Robert Redford changed my life.

It was all the way back in 1997 and my friend’s sister heard I was really getting into independent film and was particularly interested in the Sundance Film Festival. Hell, who wasn’t back in 1997? Reservoir Dogs had taken the festival to a new buzzy heights in 1992 and two years later, Clerks made every nerdy film fan think they could make a film and bring it to Park City to the aplomb and adoration of the world. This writer included.

Anyway, my friend’s sister was working for Sundance and let me know that the festival ran on mostly volunteer people power. My cynical self (even back then) said, “oh cool! I can pay for a flight, pay for a hotel and spend 10 days being bossed around by arrogant Hollywood wannabes in the snow! Sign me up!” Yet, truth was back then, the festival put volunteers up in a condo, gave you warm and cozy swag AND a $150 stipend which pretty much covered your flight.

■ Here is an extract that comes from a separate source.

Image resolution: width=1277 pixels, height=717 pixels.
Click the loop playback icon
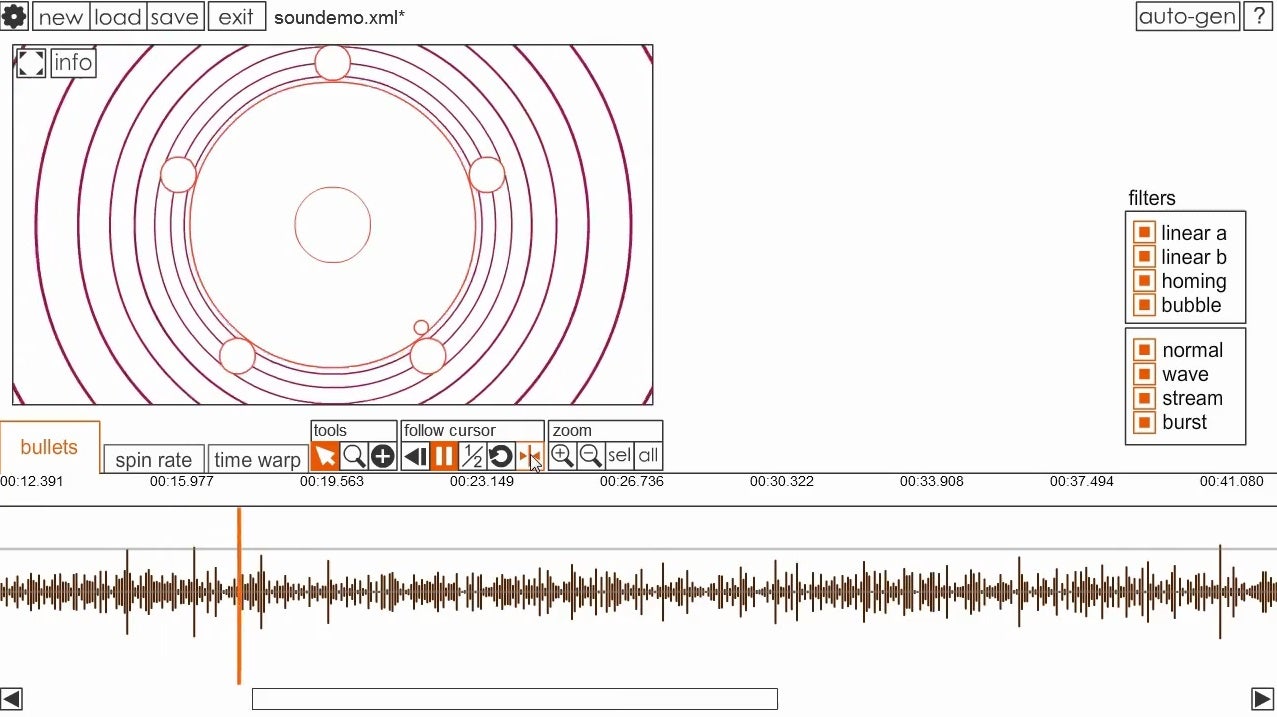tap(501, 457)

I went and spent the next 10 years volunteering with the Sundance Film Festival as my inverse weather summer camp. I have countless memories and found more inspiration, funny stories and life lessons than I could ever begin to count. But even more importantly, I made lifelong friends who I still talk to and consider my closest friends to this day. All because Robert Redford started a film festival.

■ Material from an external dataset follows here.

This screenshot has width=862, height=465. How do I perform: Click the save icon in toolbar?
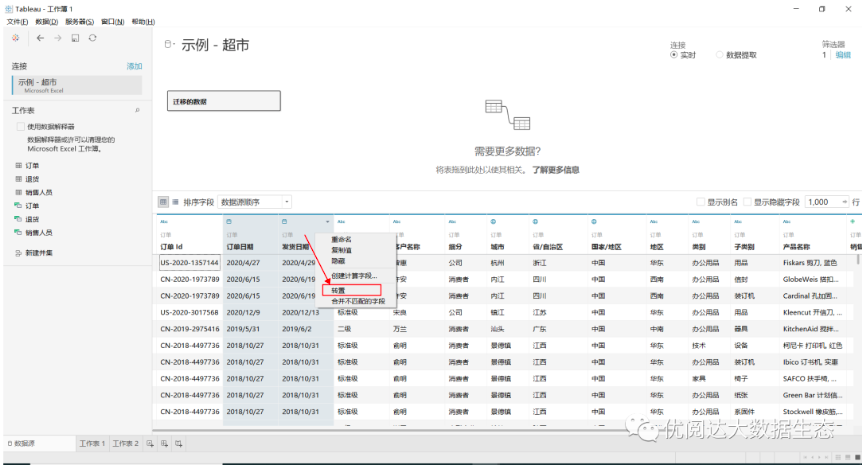pyautogui.click(x=75, y=37)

I was going to try and name them all, but I really can’t, there’s that many. A few that I do want to mention are Kelly Williams and Zack Phillips, the former of which has gone on to become a pretty fantastic and award-winning indie film producer. One of my dearest friends IRL, Daniel Rosenthal was my condo-mate for at least 5 years alongside a massive group of people that eventually included my sister and ex-wife who I dragged along to the festival as fellow volunteers. Hell, my mom even attended one year. All because Robert Redford started a film festival.

A younger Don Lewis and Alan Rickman

I don’t dare try to name the filmmakers who I saw in their embryonic/mid and last-ditch effort to stay relevant stages. I will say, I had some epic encounters with people like Robert Altman (1999), Faye Dunaway (don’t remember when), William H. Macy (1996) and two different young women on two separate years who were terrified and crying at a party. The first time I asked “what’s the matter? Are you ok?” She said her boss, a famous actor, was a fucking asshole. The next year, different young woman, same situation, same answer and, lo and behold, same asshole actor (for the sake of not piling on and, you know, lawsuits…he was a real Space-case living in a house of cards).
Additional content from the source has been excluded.